= SELECTED EXTRACT =
● ● ● ●
The Monroe Doctrine
Primary Sources with Annotations
Context of Monroe
On December 2, 1823, President James Monroe (1758-1831) was the last of the “Founding Fathers” to serve as President of the United States. An understudy of Thomas Jefferson and a soldier of the Continental Army wounded in the Battle of Trenton, Monroe served under Madison as Secretary of State and Secretary of War.
Monroe’s presidency marked a pause in America’s party polarization, labeled the “Era of Good Feelings,” yet the same issues persisted. The antebellum debates between free and slave states, arguments of republican restraint to the expansion of federal authority, and the brewing of American nationalism after the War of 1812.
During Monroe’s presidency, there were persistent feelings of westward expansion, the Adams-Onís Treaty (1819) that quietly defined North American borders, and the confirmation of the U.S.’s commitment to continental expansion. There was the Missouri Compromise (1820), admitting Missouri as a slave state and Maine as a free state, while defining the 36°30′ line dividing future slave and free territories.
Monroe knew the moral and political problems posed by slavery, as did Jefferson. Monroe was an advocate for the relocation of freed slaves to Liberia, one of the many attempts to stop a slave uprising against the American Republic. Jefferson attempted to ban slavery in all new western territories after 1800 with his Ordinance of 1784, which failed by one vote in Congress. Had Jefferson’s proposal passed, the entire West would have been free of slavery, leaving power heavily tilted to the free states, and perhaps stopping the Civil War before it started. With examples of successful slave rebellions that overthrew power in Haiti and Latin America, Monroe understood he could not allow Europeans to use the rest of the hemisphere to leverage against the United States.
● ● ● ●
= GIVEN MATERIAL =
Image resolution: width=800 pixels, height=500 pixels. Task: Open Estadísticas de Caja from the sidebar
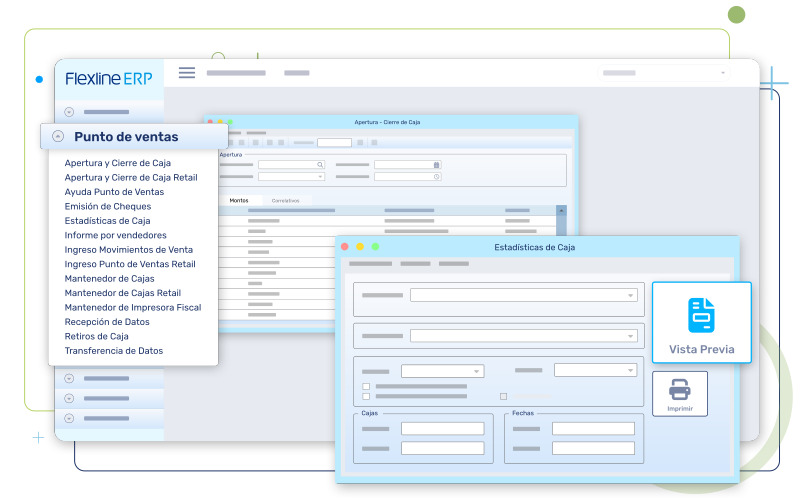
● ● ● ●
= EXERCISE INSTRUCTIONS =
a) According to the passage on Monroe's presidency, which treaty quietly defined North American borders?
b) Condense the paragraph of the passage on Monroe's presidency that begins "During Monroe’s presidency" into a short list that keeps its main facts.
c) For each statement, say whether the passage on Monroe's presidency agrees, and quote the words that decide it: (i) Monroe was wounded in the Battle of Trenton. (ii) Jefferson's Ordinance of 1784 passed Congress. (iii) The Missouri Compromise admitted Maine as a slave state.
The lines that come after the text are separate material and have no connection to it.

= ANSWERS FOR THE TASKS =
a) The Adams-Onís Treaty of 1819.

b)
- Persistent feelings of westward expansion
- The Adams-Onís Treaty (1819), which quietly defined North American borders
- Confirmation of the U.S. commitment to continental expansion
- The Missouri Compromise (1820), which admitted Missouri as a slave state and Maine as a free state and set the 36°30′ line dividing future slave and free territories

c)
(i) Yes: "a soldier of the Continental Army wounded in the Battle of Trenton"
(ii) No: "which failed by one vote in Congress"
(iii) No: "admitting Missouri as a slave state and Maine as a free state"